On Mon, Aug 22, 2022 at 10:42:15PM +0100, Marc Zyngier wrote:
Hi Gavin,
On Mon, 22 Aug 2022 02:58:20 +0100, Gavin Shan gshan@redhat.com wrote:
Hi Marc,
On 8/19/22 6:00 PM, Marc Zyngier wrote:
On Fri, 19 Aug 2022 01:55:57 +0100, Gavin Shan gshan@redhat.com wrote:
The ring-based dirty memory tracking has been available and enabled on x86 for a while. The feature is beneficial when the number of dirty pages is small in a checkpointing system or live migration scenario. More details can be found from fb04a1eddb1a ("KVM: X86: Implement ring-based dirty memory tracking").
This enables the ring-based dirty memory tracking on ARM64. It's notable that no extra reserved ring entries are needed on ARM64 because the huge pages are always split into base pages when page dirty tracking is enabled.
Can you please elaborate on this? Adding a per-CPU ring of course results in extra memory allocation, so there must be a subtle x86-specific detail that I'm not aware of...
Sure. I guess it's helpful to explain how it works in next revision. Something like below:
This enables the ring-based dirty memory tracking on ARM64. The feature is enabled by CONFIG_HAVE_KVM_DIRTY_RING, detected and enabled by CONFIG_HAVE_KVM_DIRTY_RING. A ring buffer is created on every vcpu and each entry is described by 'struct kvm_dirty_gfn'. The ring buffer is pushed by host when page becomes dirty and pulled by userspace. A vcpu exit is forced when the ring buffer becomes full. The ring buffers on all vcpus can be reset by ioctl command KVM_RESET_DIRTY_RINGS.
Yes, I think so. Adding a per-CPU ring results in extra memory allocation. However, it's avoiding synchronization among multiple vcpus when dirty pages happen on multiple vcpus. More discussion can be found from [1]
Oh, I totally buy the relaxation of the synchronisation (though I doubt this will have any visible effect until we have something like Oliver's patches to allow parallel faulting).
Heh, yeah I need to get that out the door. I'll also note that Gavin's changes are still relevant without that series, as we do write unprotect in parallel at PTE granularity after commit f783ef1c0e82 ("KVM: arm64: Add fast path to handle permission relaxation during dirty logging").
-- Thanks, Oliver

#### [SOURCE MATERIAL]
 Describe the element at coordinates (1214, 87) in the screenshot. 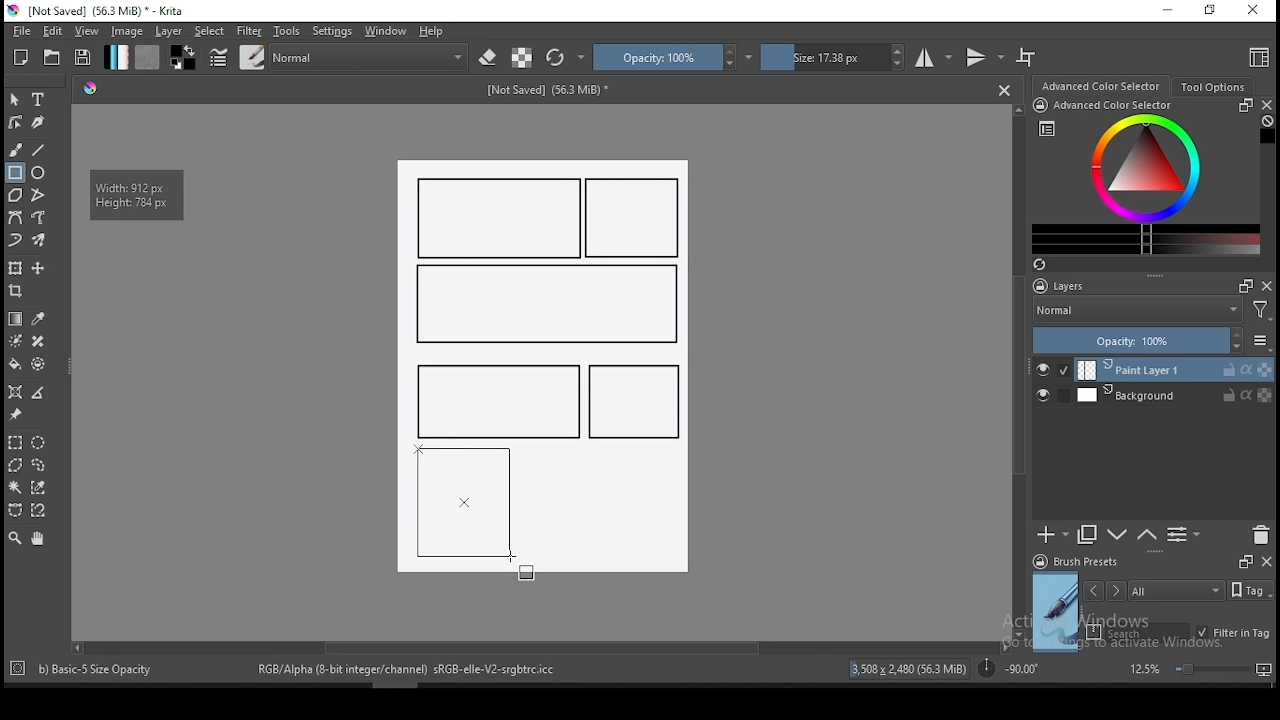

I see `tool options` at that location.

#### [PROBLEMS]
**a)** In the thread about ring-based dirty memory tracking, why does Gavin say a per-CPU ring is worth its extra memory? Answer in one to three sentences.
**b)** Copy the thread about ring-based dirty memory tracking word for word, from "On Mon, Aug" up to and including "tracking is enabled.".
**c)** Answer these questions about the thread about ring-based dirty memory tracking, one per line:
(i) Which commit is given for the x86 ring-based dirty memory tracking?
(ii) Which struct describes each entry in the ring buffer?
(iii) Which ioctl command can reset the ring buffers on all vcpus?

#### [IN RESPONSE]
**a)** A per-CPU ring does use extra memory, but it avoids synchronization among multiple vcpus when pages become dirty on several vcpus at once.

**b)**
On Mon, Aug 22, 2022 at 10:42:15PM +0100, Marc Zyngier wrote:
Hi Gavin,
On Mon, 22 Aug 2022 02:58:20 +0100, Gavin Shan gshan@redhat.com wrote:
Hi Marc,
On 8/19/22 6:00 PM, Marc Zyngier wrote:
On Fri, 19 Aug 2022 01:55:57 +0100, Gavin Shan gshan@redhat.com wrote:
The ring-based dirty memory tracking has been available and enabled on x86 for a while. The feature is beneficial when the number of dirty pages is small in a checkpointing system or live migration scenario. More details can be found from fb04a1eddb1a ("KVM: X86: Implement ring-based dirty memory tracking").
This enables the ring-based dirty memory tracking on ARM64. It's notable that no extra reserved ring entries are needed on ARM64 because the huge pages are always split into base pages when page dirty tracking is enabled.

**c)**
(i) fb04a1eddb1a ("KVM: X86: Implement ring-based dirty memory tracking")
(ii) 'struct kvm_dirty_gfn'
(iii) KVM_RESET_DIRTY_RINGS